ENTRIES SUPPLIED –

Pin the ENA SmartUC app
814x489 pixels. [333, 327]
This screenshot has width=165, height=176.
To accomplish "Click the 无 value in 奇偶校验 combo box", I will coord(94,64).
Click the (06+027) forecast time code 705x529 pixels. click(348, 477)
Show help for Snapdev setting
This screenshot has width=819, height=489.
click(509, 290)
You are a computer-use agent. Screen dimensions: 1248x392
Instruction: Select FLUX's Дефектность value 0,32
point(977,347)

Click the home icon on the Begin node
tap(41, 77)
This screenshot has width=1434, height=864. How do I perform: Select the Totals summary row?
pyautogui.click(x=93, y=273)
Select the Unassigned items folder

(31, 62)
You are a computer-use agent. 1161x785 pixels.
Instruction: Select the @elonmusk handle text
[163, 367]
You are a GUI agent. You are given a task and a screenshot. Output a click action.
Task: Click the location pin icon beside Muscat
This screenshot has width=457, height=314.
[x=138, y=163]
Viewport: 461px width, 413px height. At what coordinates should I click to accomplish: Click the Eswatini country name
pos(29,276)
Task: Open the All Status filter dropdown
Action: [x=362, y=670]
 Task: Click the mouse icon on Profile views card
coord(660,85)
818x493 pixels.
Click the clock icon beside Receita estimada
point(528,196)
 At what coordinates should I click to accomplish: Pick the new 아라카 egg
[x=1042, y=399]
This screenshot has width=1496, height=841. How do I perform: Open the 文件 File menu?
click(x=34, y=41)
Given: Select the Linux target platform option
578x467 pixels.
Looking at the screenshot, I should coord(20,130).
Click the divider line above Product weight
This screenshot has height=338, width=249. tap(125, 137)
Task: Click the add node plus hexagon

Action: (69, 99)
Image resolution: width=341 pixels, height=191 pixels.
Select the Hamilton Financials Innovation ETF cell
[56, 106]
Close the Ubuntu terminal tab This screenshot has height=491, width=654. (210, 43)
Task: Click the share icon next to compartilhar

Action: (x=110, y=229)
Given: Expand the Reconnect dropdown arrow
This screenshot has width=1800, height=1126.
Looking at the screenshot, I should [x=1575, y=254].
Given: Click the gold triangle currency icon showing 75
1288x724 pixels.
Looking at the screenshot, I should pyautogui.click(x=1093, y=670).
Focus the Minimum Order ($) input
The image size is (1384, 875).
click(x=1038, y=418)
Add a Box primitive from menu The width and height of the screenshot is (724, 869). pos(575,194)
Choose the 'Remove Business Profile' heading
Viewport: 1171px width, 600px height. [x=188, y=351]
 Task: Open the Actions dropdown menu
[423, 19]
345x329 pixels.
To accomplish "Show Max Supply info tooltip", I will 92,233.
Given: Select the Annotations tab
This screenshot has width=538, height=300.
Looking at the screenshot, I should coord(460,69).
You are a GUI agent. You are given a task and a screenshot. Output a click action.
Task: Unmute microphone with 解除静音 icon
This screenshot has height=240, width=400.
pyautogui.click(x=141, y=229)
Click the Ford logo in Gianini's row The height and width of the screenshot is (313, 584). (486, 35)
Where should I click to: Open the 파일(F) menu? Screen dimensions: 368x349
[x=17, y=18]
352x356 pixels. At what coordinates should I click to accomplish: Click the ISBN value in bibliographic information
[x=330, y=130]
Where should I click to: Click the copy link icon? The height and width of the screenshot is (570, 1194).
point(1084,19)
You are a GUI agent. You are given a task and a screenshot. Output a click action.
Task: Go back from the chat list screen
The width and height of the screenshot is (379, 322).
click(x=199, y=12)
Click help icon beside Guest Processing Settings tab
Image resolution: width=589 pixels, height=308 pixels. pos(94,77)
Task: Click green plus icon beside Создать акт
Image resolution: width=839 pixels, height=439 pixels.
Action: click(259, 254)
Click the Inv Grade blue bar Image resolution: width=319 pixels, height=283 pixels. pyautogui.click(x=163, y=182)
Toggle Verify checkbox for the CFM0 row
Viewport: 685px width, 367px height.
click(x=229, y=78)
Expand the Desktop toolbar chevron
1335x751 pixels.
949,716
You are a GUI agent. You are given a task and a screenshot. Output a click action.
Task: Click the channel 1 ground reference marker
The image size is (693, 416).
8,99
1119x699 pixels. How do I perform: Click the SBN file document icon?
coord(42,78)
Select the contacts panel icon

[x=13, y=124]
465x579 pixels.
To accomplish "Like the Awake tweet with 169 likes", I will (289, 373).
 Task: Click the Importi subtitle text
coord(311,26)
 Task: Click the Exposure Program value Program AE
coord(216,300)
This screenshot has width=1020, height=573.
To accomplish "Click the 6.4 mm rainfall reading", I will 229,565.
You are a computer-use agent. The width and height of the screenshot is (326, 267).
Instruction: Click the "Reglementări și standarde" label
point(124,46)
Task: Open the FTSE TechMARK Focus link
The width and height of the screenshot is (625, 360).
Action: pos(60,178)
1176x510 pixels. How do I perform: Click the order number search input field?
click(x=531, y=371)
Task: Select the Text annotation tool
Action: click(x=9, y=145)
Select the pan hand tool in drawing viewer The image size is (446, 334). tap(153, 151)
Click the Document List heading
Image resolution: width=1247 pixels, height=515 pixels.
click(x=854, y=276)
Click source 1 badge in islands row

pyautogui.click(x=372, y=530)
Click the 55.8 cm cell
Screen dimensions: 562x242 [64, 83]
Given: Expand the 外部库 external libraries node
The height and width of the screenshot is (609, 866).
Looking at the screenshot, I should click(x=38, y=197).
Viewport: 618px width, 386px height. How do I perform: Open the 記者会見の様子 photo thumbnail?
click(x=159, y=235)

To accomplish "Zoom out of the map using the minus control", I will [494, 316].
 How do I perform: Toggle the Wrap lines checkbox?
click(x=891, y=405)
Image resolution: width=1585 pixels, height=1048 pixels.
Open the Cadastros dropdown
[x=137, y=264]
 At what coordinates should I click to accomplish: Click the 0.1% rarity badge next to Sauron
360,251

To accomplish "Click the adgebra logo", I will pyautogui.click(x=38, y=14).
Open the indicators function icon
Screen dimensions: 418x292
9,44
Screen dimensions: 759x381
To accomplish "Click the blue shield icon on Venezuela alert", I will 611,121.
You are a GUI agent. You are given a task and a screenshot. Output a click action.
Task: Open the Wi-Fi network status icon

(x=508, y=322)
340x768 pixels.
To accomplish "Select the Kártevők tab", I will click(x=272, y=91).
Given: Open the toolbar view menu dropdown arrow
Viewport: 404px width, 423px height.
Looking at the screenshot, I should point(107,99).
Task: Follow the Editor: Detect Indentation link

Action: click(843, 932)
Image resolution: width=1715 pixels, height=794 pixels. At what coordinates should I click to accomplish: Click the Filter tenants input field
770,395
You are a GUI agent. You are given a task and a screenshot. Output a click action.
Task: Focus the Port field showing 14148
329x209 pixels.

YOUR INSTRUCTIONS –
From the listing above, pick out every line containing the word "Viewport".

ANSWER TO THE EXERCISE –
Viewport: 461px width, 413px height. At what coordinates should I click to accomplish: Click the Eswatini country name
Viewport: 1171px width, 600px height. [x=188, y=351]
Viewport: 685px width, 367px height.
Viewport: 618px width, 386px height. How do I perform: Open the 記者会見の様子 photo thumbnail?
Viewport: 404px width, 423px height.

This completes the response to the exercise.